- Born: 18 June 1900 Dorchester, Dorset, England
- Died: 17 May 1967 (aged 66) At sea
- Occupation: Zoologist

= Patrick Desmond Fitzgerald Murray =

English-born Australian zoologist

Patrick Desmond Fitzgerald Murray DSc FAA (18 June 1900 – 17 May 1967), also known as P. D. F. Murray, was an English-born Australian zoologist. He held the Challis Chair of Zoology from 1949 to 1960.

==Early life==
Murray was born on 18 June 1900 in Dorchester, Dorset, England to Sybil Maud (née Jenkins) and John Hubert Plunkett Murray. His father, John, was at the time in the British Army and later became the Lieutenant-Governor of Territory of Papua. He attended Saint Ignatius' College and then went to the University of Sydney where he received both his baccalaureate and his doctorate. He also received a baccalaureate from Magdalen College, Oxford.

==Career==
Murray's career started upon his return to Sydney in 1924. He was appointed as a Macleay fellow at the Linnean Society of New South Wales. He was also made a lecturer at the University of Sydney. In 1936, Murray was appointed as a demonstrator at Bedford College. In 1939, he became a reader in biology and comparative anatomy at Barts. In 1949, he was appointed as Challis Chair of Zoology at the University of Sydney and held the position until he resigned due to illness. In 1960, he moved to University of New England to allow himself to focus more on zoology than administrative work and also to reduce stress to not worsen his health. He held that position until retiring in 1966; upon his retirement from the university, he was named an honorary research fellow.

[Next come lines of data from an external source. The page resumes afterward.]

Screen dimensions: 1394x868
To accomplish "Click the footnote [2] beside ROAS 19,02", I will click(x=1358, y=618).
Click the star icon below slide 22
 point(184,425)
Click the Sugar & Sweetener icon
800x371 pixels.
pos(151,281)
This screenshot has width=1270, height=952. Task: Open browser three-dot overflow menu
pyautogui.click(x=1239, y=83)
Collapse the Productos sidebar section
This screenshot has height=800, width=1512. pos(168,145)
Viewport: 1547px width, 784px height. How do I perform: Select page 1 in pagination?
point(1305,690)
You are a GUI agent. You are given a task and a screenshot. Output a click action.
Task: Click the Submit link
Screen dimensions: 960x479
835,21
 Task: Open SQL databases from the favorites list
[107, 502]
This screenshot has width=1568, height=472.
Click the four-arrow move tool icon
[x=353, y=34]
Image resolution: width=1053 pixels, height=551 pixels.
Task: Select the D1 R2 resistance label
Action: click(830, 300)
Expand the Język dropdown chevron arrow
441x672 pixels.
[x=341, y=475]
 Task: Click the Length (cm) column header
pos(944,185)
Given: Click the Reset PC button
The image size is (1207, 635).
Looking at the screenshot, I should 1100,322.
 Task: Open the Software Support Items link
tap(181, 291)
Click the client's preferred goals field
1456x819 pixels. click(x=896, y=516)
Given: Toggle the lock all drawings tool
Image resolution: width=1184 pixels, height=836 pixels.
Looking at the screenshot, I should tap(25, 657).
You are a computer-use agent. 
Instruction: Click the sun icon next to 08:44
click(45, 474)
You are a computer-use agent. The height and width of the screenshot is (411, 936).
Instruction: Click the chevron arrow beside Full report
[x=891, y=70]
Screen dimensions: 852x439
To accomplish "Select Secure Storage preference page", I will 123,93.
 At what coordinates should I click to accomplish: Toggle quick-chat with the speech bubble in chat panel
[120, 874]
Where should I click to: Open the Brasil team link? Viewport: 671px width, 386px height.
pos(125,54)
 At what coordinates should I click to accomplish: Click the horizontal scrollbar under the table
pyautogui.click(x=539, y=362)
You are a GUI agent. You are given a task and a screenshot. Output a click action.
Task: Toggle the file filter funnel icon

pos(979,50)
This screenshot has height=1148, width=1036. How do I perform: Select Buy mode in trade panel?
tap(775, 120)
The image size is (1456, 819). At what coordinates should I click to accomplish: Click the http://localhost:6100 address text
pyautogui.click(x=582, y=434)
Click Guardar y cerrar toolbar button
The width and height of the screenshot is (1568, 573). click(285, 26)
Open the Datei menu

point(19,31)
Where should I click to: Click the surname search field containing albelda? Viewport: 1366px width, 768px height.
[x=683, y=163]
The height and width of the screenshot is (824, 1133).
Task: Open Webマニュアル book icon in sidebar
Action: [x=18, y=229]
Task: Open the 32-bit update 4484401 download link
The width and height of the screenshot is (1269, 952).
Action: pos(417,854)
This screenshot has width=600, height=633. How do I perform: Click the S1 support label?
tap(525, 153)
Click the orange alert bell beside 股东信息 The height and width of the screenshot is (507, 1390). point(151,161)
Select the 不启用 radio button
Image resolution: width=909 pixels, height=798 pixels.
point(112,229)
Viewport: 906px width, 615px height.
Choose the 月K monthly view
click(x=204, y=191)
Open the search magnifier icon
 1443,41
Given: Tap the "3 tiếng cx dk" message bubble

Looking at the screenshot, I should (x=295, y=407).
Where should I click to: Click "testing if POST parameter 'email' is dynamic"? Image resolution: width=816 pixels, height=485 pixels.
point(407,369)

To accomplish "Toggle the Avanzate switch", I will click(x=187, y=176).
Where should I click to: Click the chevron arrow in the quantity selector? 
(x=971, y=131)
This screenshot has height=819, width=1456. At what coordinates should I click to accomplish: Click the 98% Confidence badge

His research largely focused on embryology and morphogenesis in a lab setting. His work at the University of Sydney largely focused around how different parts of chick embryos develop. Specifically, his work focused on the development of single somites, which develop early in embryonic development. He also focused on unsegmented mesoderms and the skeletal development of chicks in the embryonic stage. He accomplished this by using chorioallantonic grafts, which became a signature part of the later work in his career. His work after leaving from the University of Sydney was focused around the development of the heart in the embryonic stages of a chick.

==Personal life==
Murray had no children. Murray had two marriages. His first was to Margery Holland with the wedding in 1925 and ending in 1966 with a dissolution. Later in 1966, he married Jascha Ann Morgan, a university lecturer. He died at sea on 17 May 1967 on board the Achille Lauro en route to Strangeways Laboratory in Cambridge.

Murray was a largely private person; however, he did oppose the Communist Party Dissolution Bill 1950 and was in opposition to nuclear weapons.